Los Sims: El poder de crear

 

Carmen Marta Lazo y José Antonio Gabelas

Las dos versiones de Los Sims, junto con sus correspondientes extensiones, lo convierten en un videojuego clásico en el mercado, que se ha convertido en el más vendido en la historia de los destinados a PC, con más de seis millones de copias legales adquiridas en cada una de sus entregas.

Ya han pasado ocho años desde que Electronic Arts comenzara a distribuir su producto estrella, en febrero de 2000, y ya se anuncia la comercialización de una tercera versión. El principal secreto de este número uno, diseñado por Will Wright, se debe al poder creador que se le dota al jugador, posibilitando la libre ejecución no sólo en sus acciones, sino también en sus elecciones. Este juego de simulación permite comenzar diseñando los escenarios (hogar, edificios, tamaño de las habitaciones, tipo de muebles,-) y seguir decidiendo qué aspecto físico, personalidad, habilidades y gustos personales van a tener los personajes.
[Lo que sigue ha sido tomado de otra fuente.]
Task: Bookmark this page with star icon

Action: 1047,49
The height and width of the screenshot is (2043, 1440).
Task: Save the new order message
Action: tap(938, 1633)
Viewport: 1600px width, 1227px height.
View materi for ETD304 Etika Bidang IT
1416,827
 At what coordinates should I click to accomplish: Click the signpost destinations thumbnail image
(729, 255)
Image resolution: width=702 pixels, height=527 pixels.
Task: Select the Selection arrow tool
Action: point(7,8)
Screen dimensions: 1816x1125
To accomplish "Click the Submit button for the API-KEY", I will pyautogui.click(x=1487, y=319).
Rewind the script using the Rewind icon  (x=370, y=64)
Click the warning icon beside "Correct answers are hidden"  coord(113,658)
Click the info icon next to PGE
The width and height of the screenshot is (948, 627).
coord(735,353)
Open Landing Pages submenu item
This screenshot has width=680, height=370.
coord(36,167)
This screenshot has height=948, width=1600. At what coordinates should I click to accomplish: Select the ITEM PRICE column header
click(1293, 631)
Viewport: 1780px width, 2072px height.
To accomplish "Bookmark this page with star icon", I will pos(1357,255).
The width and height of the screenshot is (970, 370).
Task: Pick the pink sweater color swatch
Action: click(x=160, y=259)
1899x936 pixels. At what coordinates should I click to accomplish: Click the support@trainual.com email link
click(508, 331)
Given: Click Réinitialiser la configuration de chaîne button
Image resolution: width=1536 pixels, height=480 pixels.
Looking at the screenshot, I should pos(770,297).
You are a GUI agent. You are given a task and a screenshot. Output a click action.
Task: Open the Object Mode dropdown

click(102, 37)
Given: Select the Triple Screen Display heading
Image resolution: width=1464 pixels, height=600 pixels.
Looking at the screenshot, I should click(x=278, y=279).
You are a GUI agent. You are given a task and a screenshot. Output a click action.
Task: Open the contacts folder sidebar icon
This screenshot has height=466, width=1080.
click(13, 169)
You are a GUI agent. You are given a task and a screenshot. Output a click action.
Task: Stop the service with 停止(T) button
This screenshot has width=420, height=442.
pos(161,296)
El jugador se convierte en un todopoderoso creador de vidas virtuales que hace y deshace a su antojo lo que ocurre, como si se tratara de un director de cine o de un novelista.

Sólo tiene que decantarse por unas cuantas opciones y así va cincelando las tramas del juego, en función de las aspiraciones de sus Sims adultos, que pueden ser relativas a un romance, a la familia, la fortuna, la popularidad o el conocimiento. En el caso de los Sims niños, su aspiración se reduce a crecer para llegar a ser adultos y tener hijos, que al tener su mismo ADN, presentan rasgos de gran semejanza. En las extensiones de la versión 2, los Sims van a la universidad, pueden salir de marcha por la noche, abrir negocios, elegir hobbies o irse de vacaciones durante una semana a elegir entre una isla tropical, la montaña o el Lejano Oriente. Y, lo más sorprendente, también se puede decidir la estación y el clima que van a tener. Uno de los valores que potencia este videojuego es la responsabilidad. Sin embargo, los arquetipos están muy simplificados, quedando reducidos a un número delimitado de variantes, y las acciones restringidas a algunos estereotipos. Por ejemplo, el modelo de las universidades que pueden elegirse se corresponde al típico de los campus estadounidenses o se potencia la competitividad, el éxito y el culto al cuerpo. Sin duda alguna, la mejor elección depende de ti, también la de saber comparar realidad y simulación.